February 20th, 2005

rosas

burmester

Só conhecia bem um disco do Pedro Burmester, em dueto com o Mário Laginha, uma gravação já antiguinha, feita ao vivo no CCB, e que tem uma das versões mais viscerais que conheço do El Salon Mexico, de Aaron Copland, que é uma das minhas músicas preferidas.
Isto para dizer que não ia muito preparado, ontem, para o recital no CAE da Figueira. E que fiquei assim tipo membro da igreja-burmesteriana-de-todos-os-dias. O homem é fantástico. E, sim, eu sei que exagero sempre nos elogios, mas os encómios não devem ser poupados quando estamos assim perante um tipo que ataca o piano de uma forma ao mesmo tempo suave e violenta, estraçalhando cordas e tempos, levando até ao limite da escrita a possibilidade de transformar o que vem estabelecido na pauta. Burmester ataca o piano como se cada nota, se cada nota individual, se cada única nota, existisse sozinha, de per si, fosse apenas ela a totalidade do concerto, valesse por toda a noite.
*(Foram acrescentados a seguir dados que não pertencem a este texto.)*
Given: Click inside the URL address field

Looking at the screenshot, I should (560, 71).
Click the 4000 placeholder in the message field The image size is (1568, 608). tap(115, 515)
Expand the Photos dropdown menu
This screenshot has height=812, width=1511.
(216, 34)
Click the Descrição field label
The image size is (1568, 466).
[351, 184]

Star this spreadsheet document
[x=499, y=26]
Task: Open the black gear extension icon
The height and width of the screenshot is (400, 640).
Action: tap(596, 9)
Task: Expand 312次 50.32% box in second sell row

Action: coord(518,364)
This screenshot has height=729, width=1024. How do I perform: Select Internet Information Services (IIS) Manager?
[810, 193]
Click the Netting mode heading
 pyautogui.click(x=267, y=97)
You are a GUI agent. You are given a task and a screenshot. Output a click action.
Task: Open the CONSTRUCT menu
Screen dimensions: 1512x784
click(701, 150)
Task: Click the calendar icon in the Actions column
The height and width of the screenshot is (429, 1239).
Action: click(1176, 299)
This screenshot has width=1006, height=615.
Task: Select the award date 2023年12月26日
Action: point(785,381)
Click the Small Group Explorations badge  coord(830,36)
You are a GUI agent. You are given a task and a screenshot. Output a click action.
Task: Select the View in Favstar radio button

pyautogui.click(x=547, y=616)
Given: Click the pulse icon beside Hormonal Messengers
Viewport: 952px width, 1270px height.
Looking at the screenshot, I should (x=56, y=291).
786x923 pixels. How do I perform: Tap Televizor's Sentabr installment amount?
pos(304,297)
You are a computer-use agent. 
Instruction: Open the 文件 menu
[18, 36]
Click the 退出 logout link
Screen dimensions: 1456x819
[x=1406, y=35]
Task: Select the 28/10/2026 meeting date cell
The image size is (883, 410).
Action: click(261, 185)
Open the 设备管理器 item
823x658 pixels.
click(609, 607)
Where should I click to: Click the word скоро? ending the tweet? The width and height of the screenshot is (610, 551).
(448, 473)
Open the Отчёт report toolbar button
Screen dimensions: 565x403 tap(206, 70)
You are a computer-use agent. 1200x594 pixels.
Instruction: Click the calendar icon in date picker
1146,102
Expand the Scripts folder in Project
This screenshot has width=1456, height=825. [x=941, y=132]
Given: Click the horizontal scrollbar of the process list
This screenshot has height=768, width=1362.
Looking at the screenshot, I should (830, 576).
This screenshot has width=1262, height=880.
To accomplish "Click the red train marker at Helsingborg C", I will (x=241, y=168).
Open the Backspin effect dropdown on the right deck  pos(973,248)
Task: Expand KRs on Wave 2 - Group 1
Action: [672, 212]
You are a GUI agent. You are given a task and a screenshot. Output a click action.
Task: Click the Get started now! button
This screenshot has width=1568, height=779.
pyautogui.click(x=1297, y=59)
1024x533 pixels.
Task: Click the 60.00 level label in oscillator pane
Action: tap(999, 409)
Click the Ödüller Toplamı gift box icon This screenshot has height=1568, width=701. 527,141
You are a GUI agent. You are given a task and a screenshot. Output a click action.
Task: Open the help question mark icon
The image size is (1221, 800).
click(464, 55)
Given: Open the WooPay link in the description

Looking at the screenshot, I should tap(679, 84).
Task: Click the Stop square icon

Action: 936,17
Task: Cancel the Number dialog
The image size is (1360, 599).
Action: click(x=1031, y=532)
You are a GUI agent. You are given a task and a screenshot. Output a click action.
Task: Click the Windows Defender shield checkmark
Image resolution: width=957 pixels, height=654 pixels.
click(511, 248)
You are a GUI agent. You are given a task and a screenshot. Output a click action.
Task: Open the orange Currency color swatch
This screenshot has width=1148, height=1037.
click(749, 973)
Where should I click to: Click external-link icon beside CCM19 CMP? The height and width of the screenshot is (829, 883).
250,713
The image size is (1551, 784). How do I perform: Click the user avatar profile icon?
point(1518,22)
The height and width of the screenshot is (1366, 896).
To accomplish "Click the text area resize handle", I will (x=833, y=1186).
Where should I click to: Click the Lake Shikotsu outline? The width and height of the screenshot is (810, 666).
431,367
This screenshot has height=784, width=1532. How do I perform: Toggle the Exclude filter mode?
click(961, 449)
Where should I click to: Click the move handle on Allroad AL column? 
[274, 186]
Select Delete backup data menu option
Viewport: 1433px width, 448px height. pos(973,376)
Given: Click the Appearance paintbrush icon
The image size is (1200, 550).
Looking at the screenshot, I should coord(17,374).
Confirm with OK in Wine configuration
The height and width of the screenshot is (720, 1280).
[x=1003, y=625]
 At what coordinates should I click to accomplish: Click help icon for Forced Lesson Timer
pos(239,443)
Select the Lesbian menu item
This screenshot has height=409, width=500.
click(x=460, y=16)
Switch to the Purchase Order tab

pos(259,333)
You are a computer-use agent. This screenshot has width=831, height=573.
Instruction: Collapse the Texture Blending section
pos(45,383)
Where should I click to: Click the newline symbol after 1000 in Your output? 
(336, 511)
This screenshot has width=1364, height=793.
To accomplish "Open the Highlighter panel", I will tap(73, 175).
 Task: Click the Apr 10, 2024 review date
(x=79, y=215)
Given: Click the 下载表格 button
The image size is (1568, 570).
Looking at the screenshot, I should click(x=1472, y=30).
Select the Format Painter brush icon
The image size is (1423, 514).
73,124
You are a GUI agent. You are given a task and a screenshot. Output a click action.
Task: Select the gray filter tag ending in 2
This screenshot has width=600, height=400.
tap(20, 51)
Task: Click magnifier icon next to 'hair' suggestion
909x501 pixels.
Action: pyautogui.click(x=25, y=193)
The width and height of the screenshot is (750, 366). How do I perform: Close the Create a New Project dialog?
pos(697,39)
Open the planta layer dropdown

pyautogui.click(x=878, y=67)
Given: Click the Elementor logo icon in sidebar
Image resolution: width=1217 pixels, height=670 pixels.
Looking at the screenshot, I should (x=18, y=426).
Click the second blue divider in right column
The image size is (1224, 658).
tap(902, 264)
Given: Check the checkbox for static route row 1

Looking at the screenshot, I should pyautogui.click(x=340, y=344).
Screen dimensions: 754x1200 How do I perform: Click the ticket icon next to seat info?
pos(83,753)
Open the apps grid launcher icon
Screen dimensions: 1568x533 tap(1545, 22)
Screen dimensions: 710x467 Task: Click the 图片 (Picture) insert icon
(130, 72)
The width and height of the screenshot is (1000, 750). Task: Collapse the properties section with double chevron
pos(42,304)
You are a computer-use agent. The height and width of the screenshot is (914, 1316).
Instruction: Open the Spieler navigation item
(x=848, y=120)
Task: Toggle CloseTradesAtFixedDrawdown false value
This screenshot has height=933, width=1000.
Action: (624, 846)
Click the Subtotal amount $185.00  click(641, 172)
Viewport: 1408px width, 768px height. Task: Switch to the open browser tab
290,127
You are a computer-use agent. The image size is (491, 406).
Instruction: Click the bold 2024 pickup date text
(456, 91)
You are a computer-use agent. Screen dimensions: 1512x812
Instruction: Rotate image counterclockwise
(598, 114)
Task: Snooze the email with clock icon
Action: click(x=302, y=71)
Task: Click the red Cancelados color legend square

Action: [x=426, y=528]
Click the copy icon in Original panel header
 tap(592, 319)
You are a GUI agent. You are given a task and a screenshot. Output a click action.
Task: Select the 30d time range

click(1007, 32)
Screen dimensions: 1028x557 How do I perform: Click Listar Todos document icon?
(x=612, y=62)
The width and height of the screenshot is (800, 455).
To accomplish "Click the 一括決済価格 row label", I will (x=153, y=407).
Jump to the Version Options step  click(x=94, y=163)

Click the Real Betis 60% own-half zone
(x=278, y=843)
Cada momento é importante, como se a totalidade da peça executada resultasse numa abstracção, como uma paisagem que só podemos apreender na sua totalidade vista da distância, do ar, porque quando estamos submersos nela só o momento é importante, só esta nota existe, só nela se realiza a plenitude da música.
Estou a inventar, claro, porque não sei falar de música, não tenho linguagem técnica, não domino o jargão, e então a única forma de verbalizar o que sentimos é tentar construir uma metáfora que seja uma espécie de estátua, de monumento central daquilo que só se sente verdadeiramente quando se respira pela boca o ar que sopra por cima de uma praça.
No programa, Fantasia em Dó Maior, Opus 17, de Robert Schumann, e Sonata em Si Menor, de Franz Liszt.